Zimbabwe won their next match against England on a walkover, and also beat the Netherlands, and had a no-result in their final group match against Pakistan, which allowed them to qualify for the Super Sixes stage of the competition. They were eliminated in this stage, however this allowed both players to leave Zimbabwe for South Africa.

Olonga was dropped for 6 matches, (Note: Including the walkover against England) with no reason given – some have speculated that he was dropped as a result of the protest, whilst other suggest it was due to poor form. Flower on the other hand was considered "undroppable". To comply with the ICC warning not to wear black armbands, during their next (Note: Excluding the walkover against England) group match, Flower and twelfth-man Olonga both wore black wristbands, and in subsequent matches, Flower wore white armbands. Olonga's only subsequent appearance for Zimbabwe was in their match against Kenya.
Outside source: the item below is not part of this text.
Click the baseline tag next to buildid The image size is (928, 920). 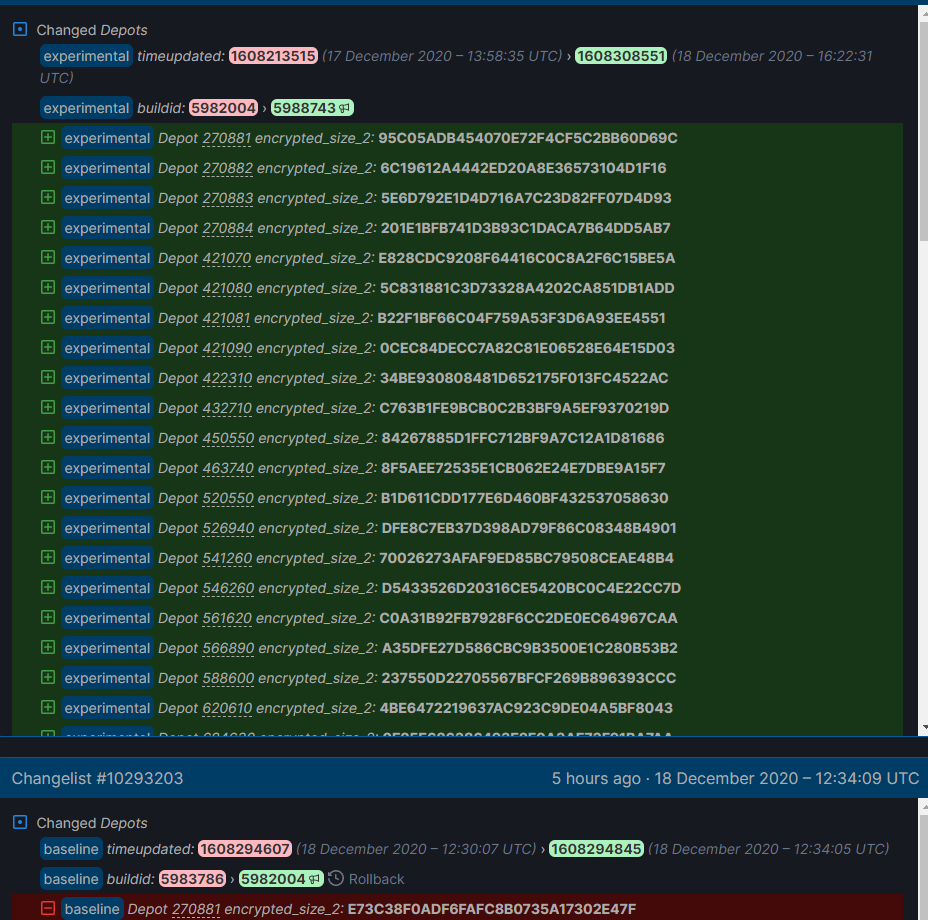click(71, 879)
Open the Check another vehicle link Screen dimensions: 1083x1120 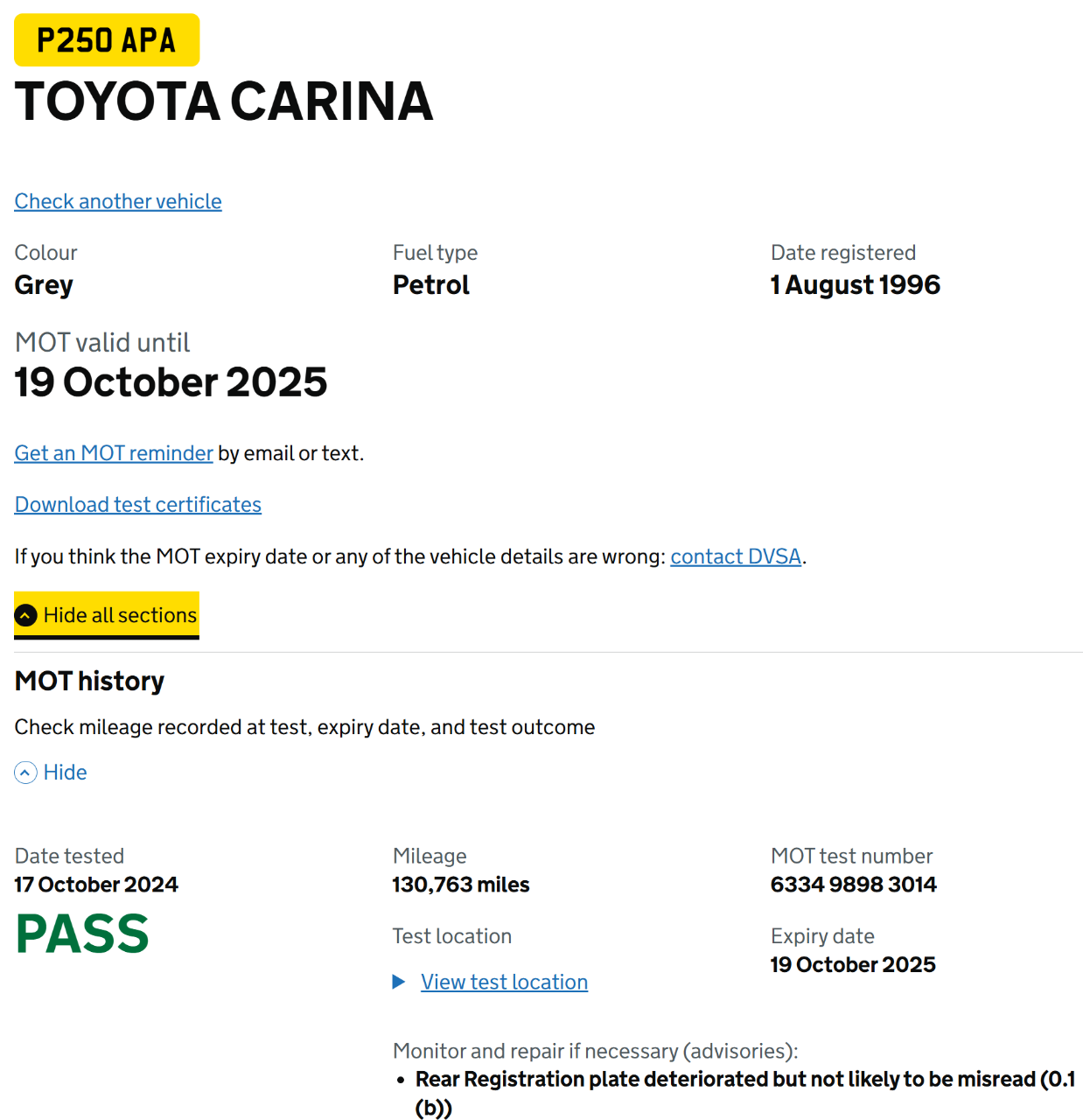pyautogui.click(x=118, y=201)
After their final Super Sixes match, Olonga immediately announced his retirement from international cricket, after 30 Test matches and 50 ODIs. Flower had already previously announced his retirement from international cricket, and had signed for Essex, and South Australia. Olonga, had not planned what to do after the protest, as he "had in my own naivety thought that I could carry on in Zimbabwe – maybe my career would come to an end but I could still live there." He would lose his property and investments in Zimbabwe, along with his fiancé who ended their relationship shortly after the match. During the team's return to the airport, team management refused to allow him on the team bus. He travelled to Johannesburg, where he stayed for a month until a stranger paid for his ticket to England where he was granted a work permit to play for Lashings Cricket Club in England. He was subsequently granted asylum in the United Kingdom.
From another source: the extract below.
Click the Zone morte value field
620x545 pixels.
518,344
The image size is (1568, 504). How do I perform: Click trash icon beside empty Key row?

Flower would return to Zimbabwe for the first time in 2023 as part of the commentary team for the 2023 Cricket World Cup Qualifier, while Olonga has yet to return, instead settling in Adelaide, Australia.

== Legacy ==

Both players were awarded an Honorary Life Membership of the Marylebone Cricket Club, an honour usually only given to players who have retired from first-class cricket. In 2013, the BBC recorded a special radio programme commemorating 10 years of the protest.